Selling Our Soul Down The River

Today's Washington Post brings us more facts surrounding the evisceration of the Fourth Amendment resulting from passage of the "FISA Update" last weekend by your Congress. It is not pretty. There were two rulings, instead of the one we have been led to believe, by the conservative judges handpicked for the FISA Court that went against the Administration--one in March, and one in May, that were the impetus for the Administration's big push. Read and weep for your Constitution.

But in a secret ruling in March, a judge on a special court empowered to review the government's electronic snooping challenged for the first time the government's ability to collect data from such wires even when they came from foreign terrorist targets. In May, a judge on the same court went further, telling the administration flatly that the law's wording required the government to get a warrant whenever a fixed wire is involved.
....

The judges were sympathetic but said they believed that the law was clear. "They said, 'We don't make legislation, we interpret the law,' " the senior administration official said.

The rulings -- which were not disclosed publicly until the congressional debate this month -- represented an unusual rift between the court and the U.S. intelligence community.
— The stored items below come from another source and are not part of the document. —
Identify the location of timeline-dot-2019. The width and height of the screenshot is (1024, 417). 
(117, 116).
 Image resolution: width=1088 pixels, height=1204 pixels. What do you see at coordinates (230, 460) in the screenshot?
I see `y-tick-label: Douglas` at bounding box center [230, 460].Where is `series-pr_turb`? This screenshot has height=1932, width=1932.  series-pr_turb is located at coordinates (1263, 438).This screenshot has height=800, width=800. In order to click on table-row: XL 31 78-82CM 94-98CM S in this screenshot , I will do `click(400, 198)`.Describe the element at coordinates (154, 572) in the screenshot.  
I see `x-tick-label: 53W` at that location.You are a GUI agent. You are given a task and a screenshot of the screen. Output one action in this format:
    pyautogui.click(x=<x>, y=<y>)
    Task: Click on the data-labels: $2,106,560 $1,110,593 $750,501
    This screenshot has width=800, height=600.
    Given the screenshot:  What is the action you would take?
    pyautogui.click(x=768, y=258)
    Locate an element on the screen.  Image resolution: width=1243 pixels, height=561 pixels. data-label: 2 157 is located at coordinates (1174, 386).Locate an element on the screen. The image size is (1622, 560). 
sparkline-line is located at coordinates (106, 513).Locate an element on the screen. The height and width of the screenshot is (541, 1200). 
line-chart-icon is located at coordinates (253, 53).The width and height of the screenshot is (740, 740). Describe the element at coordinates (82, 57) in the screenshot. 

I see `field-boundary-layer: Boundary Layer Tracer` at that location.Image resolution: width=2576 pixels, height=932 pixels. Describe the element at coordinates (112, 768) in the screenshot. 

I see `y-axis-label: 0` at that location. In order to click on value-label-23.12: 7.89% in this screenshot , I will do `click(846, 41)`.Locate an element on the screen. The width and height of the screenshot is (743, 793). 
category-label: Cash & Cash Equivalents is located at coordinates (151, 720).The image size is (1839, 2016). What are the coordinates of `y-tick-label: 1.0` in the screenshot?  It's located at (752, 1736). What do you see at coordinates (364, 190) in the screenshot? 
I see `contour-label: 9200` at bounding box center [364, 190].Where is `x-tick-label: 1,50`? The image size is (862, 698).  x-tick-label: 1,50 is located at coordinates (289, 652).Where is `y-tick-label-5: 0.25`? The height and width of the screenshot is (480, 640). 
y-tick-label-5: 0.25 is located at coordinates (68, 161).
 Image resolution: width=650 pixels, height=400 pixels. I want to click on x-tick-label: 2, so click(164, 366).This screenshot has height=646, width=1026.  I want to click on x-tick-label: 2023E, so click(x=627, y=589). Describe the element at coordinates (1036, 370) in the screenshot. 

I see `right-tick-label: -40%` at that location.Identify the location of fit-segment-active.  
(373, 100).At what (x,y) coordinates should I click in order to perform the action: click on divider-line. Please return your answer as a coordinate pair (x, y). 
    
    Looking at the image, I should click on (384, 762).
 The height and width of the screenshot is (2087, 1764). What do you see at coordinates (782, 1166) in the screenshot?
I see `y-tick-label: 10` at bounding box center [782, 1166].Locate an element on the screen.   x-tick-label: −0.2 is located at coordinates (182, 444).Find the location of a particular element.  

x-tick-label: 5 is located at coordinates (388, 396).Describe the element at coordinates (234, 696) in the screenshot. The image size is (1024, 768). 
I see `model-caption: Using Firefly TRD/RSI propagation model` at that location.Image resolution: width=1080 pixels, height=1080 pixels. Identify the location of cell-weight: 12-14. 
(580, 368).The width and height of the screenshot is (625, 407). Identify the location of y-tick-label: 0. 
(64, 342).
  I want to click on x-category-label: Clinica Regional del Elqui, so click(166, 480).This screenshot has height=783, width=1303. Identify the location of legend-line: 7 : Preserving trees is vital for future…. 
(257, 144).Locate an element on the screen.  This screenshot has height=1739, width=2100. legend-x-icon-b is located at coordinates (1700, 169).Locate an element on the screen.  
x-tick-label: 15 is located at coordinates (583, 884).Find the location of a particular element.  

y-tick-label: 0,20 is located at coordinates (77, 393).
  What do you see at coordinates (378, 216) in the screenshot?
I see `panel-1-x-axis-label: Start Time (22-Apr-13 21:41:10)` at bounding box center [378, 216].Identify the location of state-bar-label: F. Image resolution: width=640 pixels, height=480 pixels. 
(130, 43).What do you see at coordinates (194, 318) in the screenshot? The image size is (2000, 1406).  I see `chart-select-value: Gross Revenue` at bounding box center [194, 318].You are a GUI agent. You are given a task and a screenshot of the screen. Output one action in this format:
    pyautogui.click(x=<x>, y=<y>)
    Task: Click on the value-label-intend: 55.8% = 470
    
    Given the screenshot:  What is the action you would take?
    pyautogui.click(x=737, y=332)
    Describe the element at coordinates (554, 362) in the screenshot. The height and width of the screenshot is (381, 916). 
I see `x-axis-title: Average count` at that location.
They led top intelligence officials to conclude, a senior official said, that "you can't tell what this court is going to do" and helped provoke the White House to insist that Congress essentially strip the court of any jurisdiction over U.S. surveillance of communications between foreigners.
.....

"I want to move forward," [Rockefeller] said. But Democratic leaders wanted something in return: the release of long-sought administration documents describing the controversial warrantless wiretapping program Bush had authorized in the weeks after the Sept. 11, 2001, terrorist attacks.

The administration declined to release the documents, which include Bush's presidential order allowing the wiretaps, as well as the administration's legal opinions justifying the action. Administration officials described a particular showdown with key Democratic leaders -- including Rockefeller and Carl M. Levin (Mich.), chairman of the Senate Armed Services Committee, in which Democrats proposed a trade of sorts.

While the exchange was not a quid pro quo, the senators essentially said, "You give us the documents we want, and we'll give you the legislation," according to an administration official present, who said the response was "no."

Heh. The FISA imbroglio really is the gift that keeps on giving. It just keeps getting better and better; in a strictly negative sort of way of course. Where do you even start? Recognition of the consistency of Bush and the Republican's desire for "strict construction" from Federal judges and their rulings? The admirable performance under pressure by the Democratic leadership? It is beyond sick. It is bad enough that Rockefeller and Levin would contemplate trading the essence of the Constitution and fundamental rights of the citizenry for documentation they were long ago entitled to, but were to weak and lame to obtain. But NO, they didn't even walk away with that pitiful outcome; all they got was humiliation. Hey, here is a thought for our Democratic geniuses, maybe the reason the FISC kept ruling against the Administration is because the activities were freaking illegal, unconstitutional and just plain wrong. Mind boggling is not a sufficient description for this. This has got to stop. The Democrats are no better than the Republicans; and that statement is no longer a humorous aside. The politicians of both stripes are selling the soul of our country down the river.